These customers are not paying for this directly. This is PG&E
using its budget for distribution costs. We were
going to have to rebuild this wire one way or another, we're
choosing to rebuild it with this system instead.
PG&E commissioned Grass Valley based startup BoxPower to build
a containerized microgrid powered by a minimum of 70%
solar. It's similar to systems that BoxPower deployed in Puerto
Rico in 2018 after Hurricane Maria took out the power grid
for nearly a year.
It's solar to batteries and then the batteries maintain that so
at nighttime when the sun isn't shining, that's where the
customer is getting their power from.
Two solar arrays pump power down to be stored in a lithium ferro
phosphate battery bank in a fire resistant shipping container.
In the event that there isn't enough solar, we do have the
backup propane generators.
It's to make sure that you never run out of energy no matter what
because this is not connected to the grid. You can't get power
from anywhere else. It's all produced right here on site.
Insulated lines, then take the power up a fortified pole and
across the Merced River to three of the customers
6 or 700 feet over across the river to the homes that are now
being served off this system 24/7.
Two similar remote grids are already in the works. Although,
they're facing permitting issues due to the presence of
threatened species. PG&E is aiming to have 20 standalone
remote grids operational by 2022. With plans for several
hundred more.
Within three to five years, you'll be able to look at and
say this was not just a one off. But wow this is a pattern.
Isolating standalone power systems like this means fewer
miles of wire and fewer chances of sparks. PG&E is helping build
another 100% renewable microgrid in Humboldt County too. It'll
power 18 customers, including a regional airport and a U.S.
Coast Guard Station. And then there's 11 larger microgrids
being built as backup power for whole communities powered by
diesel generators that kick on during PSPS outages.

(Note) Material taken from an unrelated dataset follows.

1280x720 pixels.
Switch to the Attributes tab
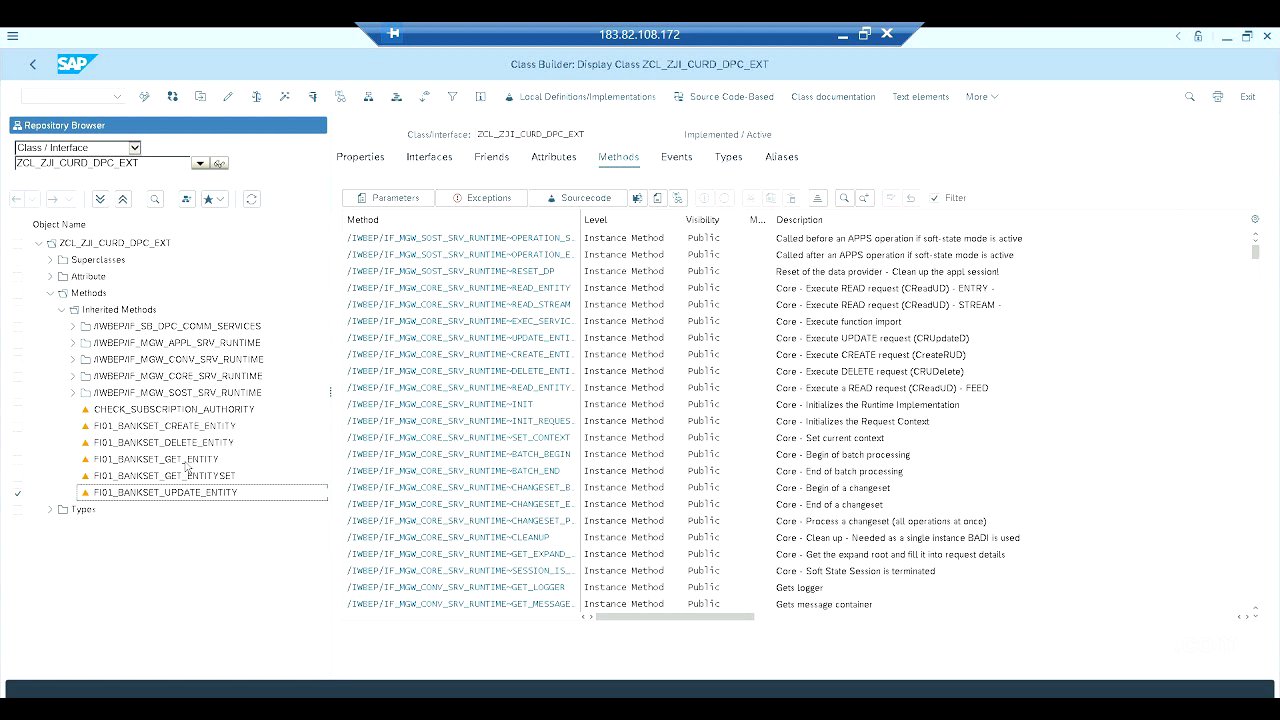553,157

Groveland
was supposed to get one last year, but PG&E says it's now
delayed until the end of this year.
It would be nice to have some better communication and
realistic timelines so that we can properly prepare and come up
with alternative strategies in the meantime.

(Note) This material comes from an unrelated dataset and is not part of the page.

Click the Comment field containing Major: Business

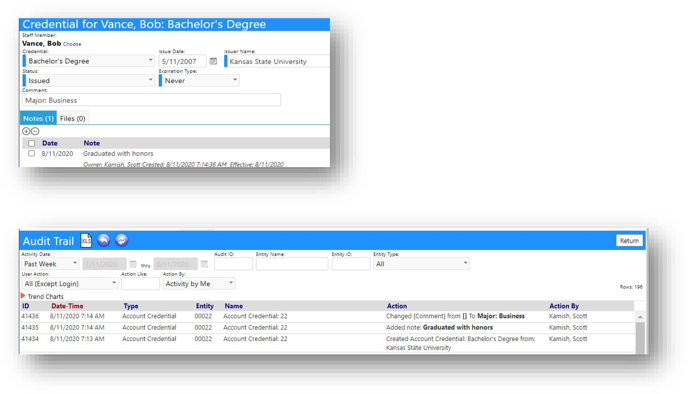tap(151, 100)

Jensen who worked as an environmental scientist and
consultant before running Hotel Charlotte says that PG&E should
be powering all its microgrids and more with renewable sources
like in Briceburg.
I hope that they adopt a renewable approach that they
commit to scaling and replicating throughout the
state. This is the opportunity to be able to do this.
A few miles outside of Groveland, Jensen's friends
Deborah and Kevin Kalkowski run a four room bed and breakfast
and small ranch.
So these two horses you see here, these are Arabians.

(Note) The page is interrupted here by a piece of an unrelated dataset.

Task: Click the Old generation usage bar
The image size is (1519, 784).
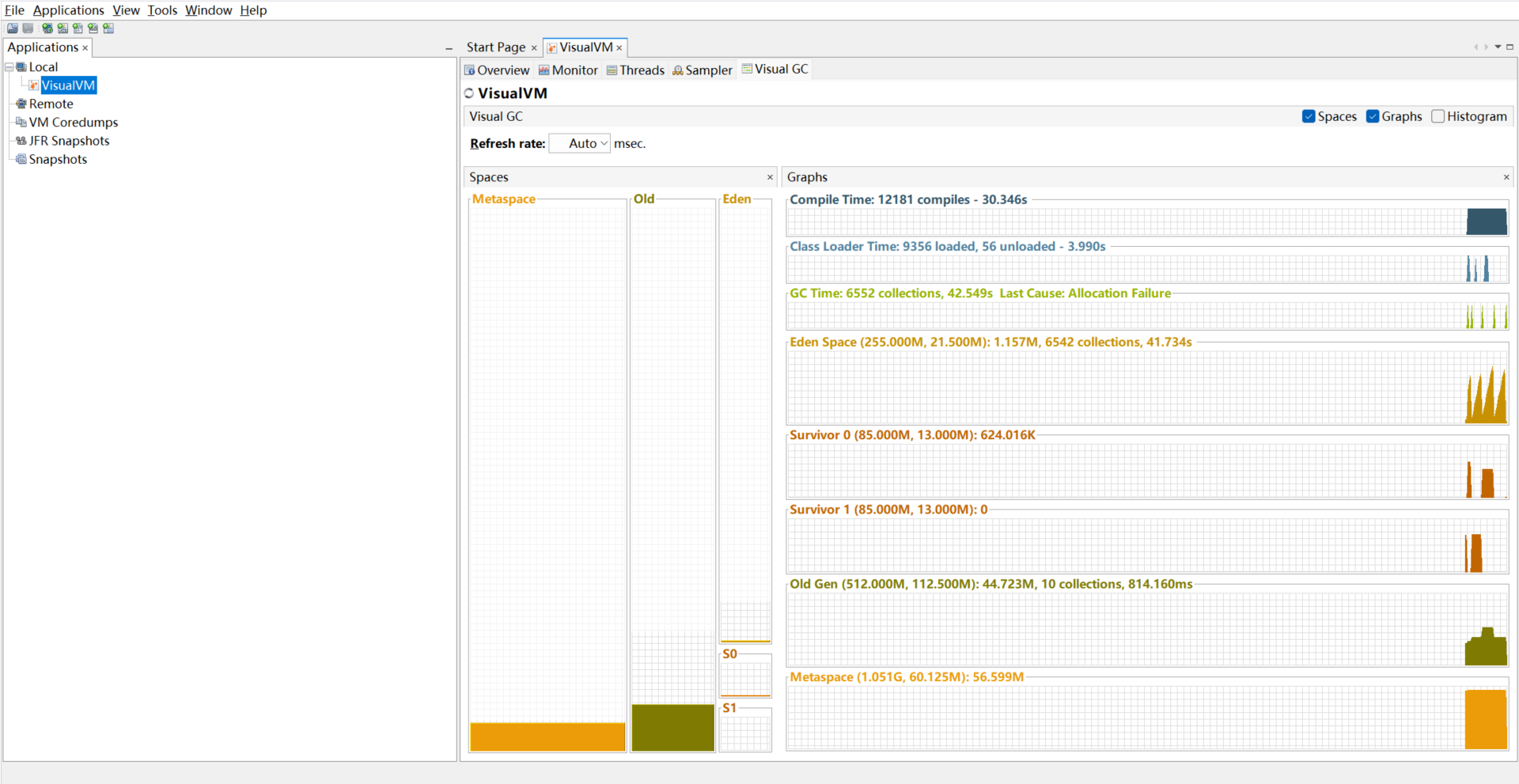Action: (672, 727)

When PG&E shuts the power off, Kevin uses this tractor to haul
five generators down from their upper farmland to keep the
business operating.
This is a 3000 watt, this is a 2000 watt. We have two of these.
In 2013, you know, we had to evacuate our guests. Yeah, that
was like our first year oh my gosh, I'm opening the business
and people are trying to come to Yosemite there's a buyer and
everything gets shut down. Luckily, in our situation where
it's unique, I can fall back on Kevin.
Kevin owns a forestry business that's booming, because people
hire him to clean up after PG&E comes in to cut down a rapidly
growing number of trees around power lines on private land.
PG&E has fallen hundreds of trees on some of our projects,
depending on how the transmission lines run through
that property.
In 2017, four fires in Napa broke out when trees hit PG&E
power lines. Last year, the Zogg fire killed four people in
Shasta County after a gray pine fell on a PG&E line.
It's not an easy job. Are they going to protect the community?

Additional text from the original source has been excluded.